There's No Need To Argue, Gerson Just Don't Understand


Ah, this column by former Bush speechwriter Michael Gerson fills one's heart with cheer. After all, Gerson is a former Bush speechwriter.

My low point with the Republican Party came in the aftermath of Hurricane Katrina. In attempting to deliver benefits to victims, the administration found men and women who had never had a bank account; families entirely disconnected from the mainstream economy. A problem rooted in generations of governmentally enforced oppression—slavery and segregation—demanded an active response from government to encourage economic empowerment and social mobility.

Yet the response of many Republicans was to use the disaster as an excuse for cutting government spending, particularly the Medicare prescription-drug benefit for seniors. At a post-Katrina meeting with White House officials, one conservative think-tank sage urged: "The president needs to give up something he wants. Why not the AIDS program for Africa?

What follows is a completely incoherent argument for and against government spending. Those cruel conservatives who believed the almost impossibly complex reconstruction of a city was more imporant than a $1.2 Medicare benefit (that hadn't gone into effect yet) don't understand "that the health of society is determined by the health of institutions." But, uh, most of Bush's spending has "gone to a range of unexpected security necessities" and other discretionary spending is "far below President Clinton's double-digit growth in his final year." So big spending is bad, and Bush doesn't do it—except when it's good, and he does. Got it?

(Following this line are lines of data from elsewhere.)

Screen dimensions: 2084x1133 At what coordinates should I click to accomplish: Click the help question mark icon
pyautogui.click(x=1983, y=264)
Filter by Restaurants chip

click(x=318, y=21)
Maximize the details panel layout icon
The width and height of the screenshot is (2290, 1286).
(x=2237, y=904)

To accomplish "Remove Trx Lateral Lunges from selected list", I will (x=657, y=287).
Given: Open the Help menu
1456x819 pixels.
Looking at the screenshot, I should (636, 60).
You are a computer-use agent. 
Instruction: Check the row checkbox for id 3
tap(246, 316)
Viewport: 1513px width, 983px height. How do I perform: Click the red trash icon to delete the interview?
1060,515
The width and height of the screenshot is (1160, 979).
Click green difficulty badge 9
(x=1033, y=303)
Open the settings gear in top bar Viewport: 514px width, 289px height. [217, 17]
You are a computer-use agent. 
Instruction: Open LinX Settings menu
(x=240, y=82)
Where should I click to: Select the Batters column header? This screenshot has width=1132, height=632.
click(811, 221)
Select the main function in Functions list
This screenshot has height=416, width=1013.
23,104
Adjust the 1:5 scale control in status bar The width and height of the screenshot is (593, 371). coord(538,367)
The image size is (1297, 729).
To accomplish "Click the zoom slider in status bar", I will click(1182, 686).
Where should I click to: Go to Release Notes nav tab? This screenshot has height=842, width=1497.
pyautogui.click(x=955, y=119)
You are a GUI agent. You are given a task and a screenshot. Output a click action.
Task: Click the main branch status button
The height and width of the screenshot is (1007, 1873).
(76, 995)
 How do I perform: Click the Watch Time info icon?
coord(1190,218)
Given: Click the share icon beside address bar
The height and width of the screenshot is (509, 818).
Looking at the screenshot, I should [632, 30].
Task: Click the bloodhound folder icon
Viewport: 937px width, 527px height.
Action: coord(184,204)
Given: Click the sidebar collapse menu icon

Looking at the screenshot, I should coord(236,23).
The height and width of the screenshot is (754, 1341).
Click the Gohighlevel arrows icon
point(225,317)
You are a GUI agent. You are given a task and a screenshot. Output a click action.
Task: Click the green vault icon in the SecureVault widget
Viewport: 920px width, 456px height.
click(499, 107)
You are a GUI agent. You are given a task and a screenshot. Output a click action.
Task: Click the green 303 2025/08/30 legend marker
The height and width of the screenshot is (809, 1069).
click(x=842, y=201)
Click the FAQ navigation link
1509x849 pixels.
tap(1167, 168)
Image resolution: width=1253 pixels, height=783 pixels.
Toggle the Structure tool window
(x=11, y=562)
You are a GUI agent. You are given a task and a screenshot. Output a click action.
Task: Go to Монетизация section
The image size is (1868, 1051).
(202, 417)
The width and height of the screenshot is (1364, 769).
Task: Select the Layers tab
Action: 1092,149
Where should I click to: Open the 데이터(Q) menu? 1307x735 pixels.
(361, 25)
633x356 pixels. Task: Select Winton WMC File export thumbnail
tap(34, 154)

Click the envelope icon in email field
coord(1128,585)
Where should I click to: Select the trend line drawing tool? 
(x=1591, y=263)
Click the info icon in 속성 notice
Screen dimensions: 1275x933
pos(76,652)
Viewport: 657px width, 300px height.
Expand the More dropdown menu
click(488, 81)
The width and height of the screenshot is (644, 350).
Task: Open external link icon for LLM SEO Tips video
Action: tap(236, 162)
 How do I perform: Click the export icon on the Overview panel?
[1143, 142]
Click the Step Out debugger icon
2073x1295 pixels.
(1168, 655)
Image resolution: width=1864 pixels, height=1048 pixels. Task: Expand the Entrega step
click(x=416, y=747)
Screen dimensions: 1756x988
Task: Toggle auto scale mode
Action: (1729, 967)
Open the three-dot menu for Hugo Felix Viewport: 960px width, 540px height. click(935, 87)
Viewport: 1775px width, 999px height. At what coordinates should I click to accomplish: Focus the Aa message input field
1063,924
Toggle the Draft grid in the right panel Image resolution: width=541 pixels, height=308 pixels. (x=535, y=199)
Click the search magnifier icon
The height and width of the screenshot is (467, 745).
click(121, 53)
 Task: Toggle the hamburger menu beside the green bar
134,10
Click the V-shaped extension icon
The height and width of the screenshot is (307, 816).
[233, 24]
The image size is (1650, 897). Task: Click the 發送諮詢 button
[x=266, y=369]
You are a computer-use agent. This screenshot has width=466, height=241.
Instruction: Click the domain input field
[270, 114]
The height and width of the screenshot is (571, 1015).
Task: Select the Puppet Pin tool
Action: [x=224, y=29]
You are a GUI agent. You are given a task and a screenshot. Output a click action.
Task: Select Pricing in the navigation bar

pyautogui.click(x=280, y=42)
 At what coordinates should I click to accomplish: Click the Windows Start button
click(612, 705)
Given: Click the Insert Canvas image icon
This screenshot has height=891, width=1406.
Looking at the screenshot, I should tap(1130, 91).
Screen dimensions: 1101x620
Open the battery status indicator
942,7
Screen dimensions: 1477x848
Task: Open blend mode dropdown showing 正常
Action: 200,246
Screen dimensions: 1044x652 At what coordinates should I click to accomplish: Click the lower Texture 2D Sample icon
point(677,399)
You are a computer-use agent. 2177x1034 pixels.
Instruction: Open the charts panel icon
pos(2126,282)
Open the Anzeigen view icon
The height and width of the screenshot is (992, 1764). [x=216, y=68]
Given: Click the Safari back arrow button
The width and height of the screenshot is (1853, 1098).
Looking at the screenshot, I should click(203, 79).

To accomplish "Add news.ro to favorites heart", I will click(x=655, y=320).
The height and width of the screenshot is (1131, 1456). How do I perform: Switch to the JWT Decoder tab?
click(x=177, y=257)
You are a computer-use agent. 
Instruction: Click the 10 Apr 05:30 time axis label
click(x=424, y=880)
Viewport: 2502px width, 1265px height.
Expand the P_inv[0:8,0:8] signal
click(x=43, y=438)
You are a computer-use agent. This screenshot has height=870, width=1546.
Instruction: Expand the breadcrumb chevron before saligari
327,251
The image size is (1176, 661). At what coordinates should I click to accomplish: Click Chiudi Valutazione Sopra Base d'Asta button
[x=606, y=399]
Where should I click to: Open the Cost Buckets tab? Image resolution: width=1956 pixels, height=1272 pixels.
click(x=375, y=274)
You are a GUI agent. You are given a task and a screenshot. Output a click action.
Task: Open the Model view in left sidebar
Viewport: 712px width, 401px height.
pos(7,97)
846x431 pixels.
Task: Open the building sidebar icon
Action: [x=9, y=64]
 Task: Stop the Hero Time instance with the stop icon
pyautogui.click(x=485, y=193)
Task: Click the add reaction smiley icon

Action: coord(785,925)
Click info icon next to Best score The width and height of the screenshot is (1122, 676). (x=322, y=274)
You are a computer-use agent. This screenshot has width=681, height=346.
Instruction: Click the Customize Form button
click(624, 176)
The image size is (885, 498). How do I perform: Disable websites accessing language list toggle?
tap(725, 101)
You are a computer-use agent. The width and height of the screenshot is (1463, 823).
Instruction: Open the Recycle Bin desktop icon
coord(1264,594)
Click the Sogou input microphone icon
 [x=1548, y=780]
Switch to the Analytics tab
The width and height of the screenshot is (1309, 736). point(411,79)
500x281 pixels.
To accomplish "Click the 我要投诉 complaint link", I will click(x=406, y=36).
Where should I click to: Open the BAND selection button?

Gerson goes on to inform us that foolish libertarians need to stop idealizing Reagan because

[T]he Reagan reality is more admirable than the myth. He wisely chose what was historically necessary—large defense increases and tax reductions—over what was politically unachievable: a massive rollback of government.

But didn't he do this because he faced a Democratic House and (for two years) Senate? For four years, Bush didn't have to contend with either of those things. This is why we hoped Bush would roll back government, or entitlement, or something besides a few taxes. What we didn't expect was Michael Gerson whispering "spend!" into the POTUS's ear, coquettishly slipping huge spending packages under his pillow.